Briefly Bio, a London-based biotech startup providing a tool to make lab work reproducible, has raised $1.2m (£920,000) in funding.
The startup, which claims that science is in a “reproducibility crisis,” says that lab scientists struggle to reproduce and build on top of each other’s experiments while the data scientists don’t have the necessary context to analyse the data produced in their labs.
In preclinical research over 50% of efforts to reproduce experiments fail, costing the industry over $50bn each year, according to Briefly Bio.
Founded by Dr Katya Putintseva, Harry Rickerby and Staffan Piledahl, Briefly Bio aims to solve this problem through its AI-powered software.
The software uses AI to convert existing experiment descriptions into a consistent format so it’s understandable to any new scientist who may work on the project.

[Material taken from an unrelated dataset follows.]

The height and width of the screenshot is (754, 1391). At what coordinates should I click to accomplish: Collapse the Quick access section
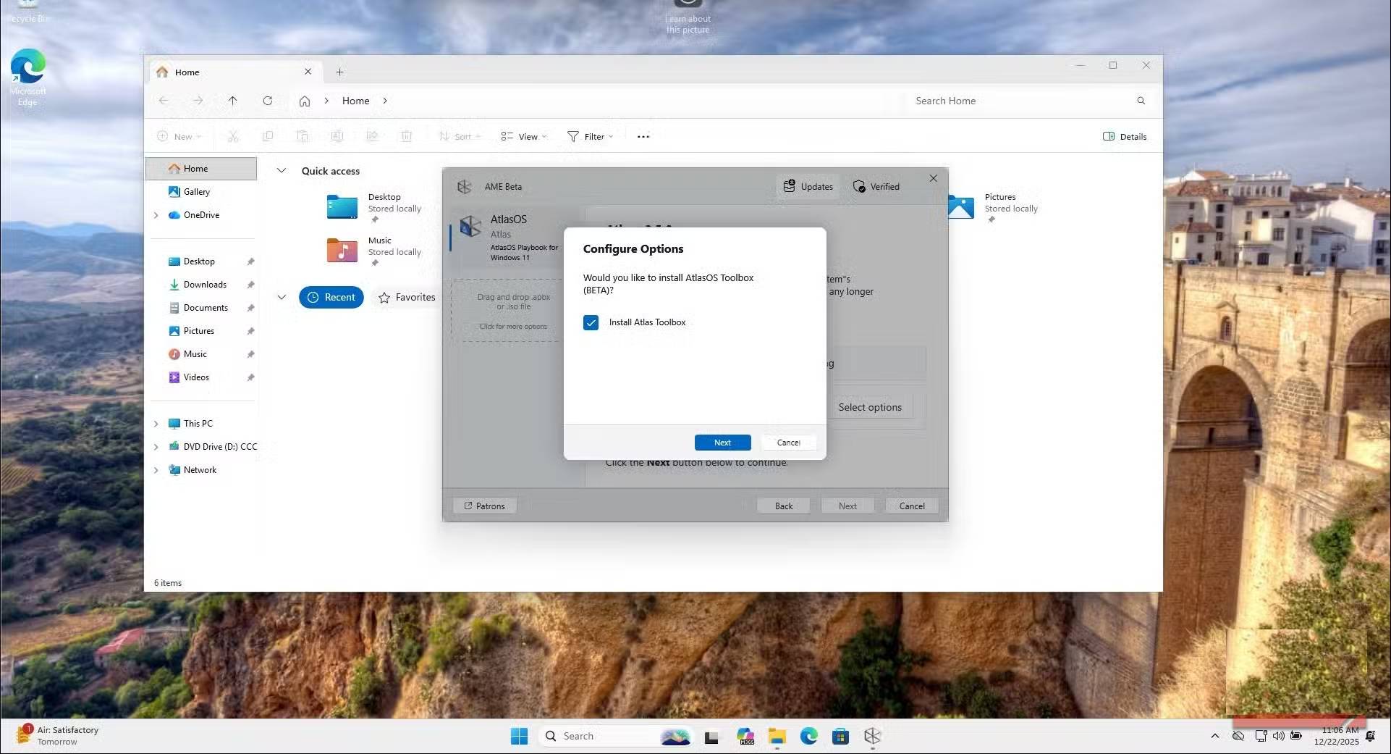coord(282,171)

It also automatically fills in gaps and spot errors.
This helps capture the value of every experiment that is run and enables scientists to learn from each other’s work.
The startup will use the pre-seed funding to expand its operations and development efforts.
The round was led by Compound VC, with participation from NP Hard, and Tiny VC.
“Scientific methods are a bit like software code; they are a set of instructions that define how an experiment should be run,” said Harry Rickerby, CEO and co-founder at Briefly Bio. “The majority of this ‘code’ is incomplete, since writing up each experiment completely takes a huge amount of effort.
“With LLMs, there’s a way to make these methods consistent without imposing on a scientist’s workflow. As Github helped software engineers collaborate and build on each other’s code, we think Briefly can help scientists and engineers do the same with their experiments.”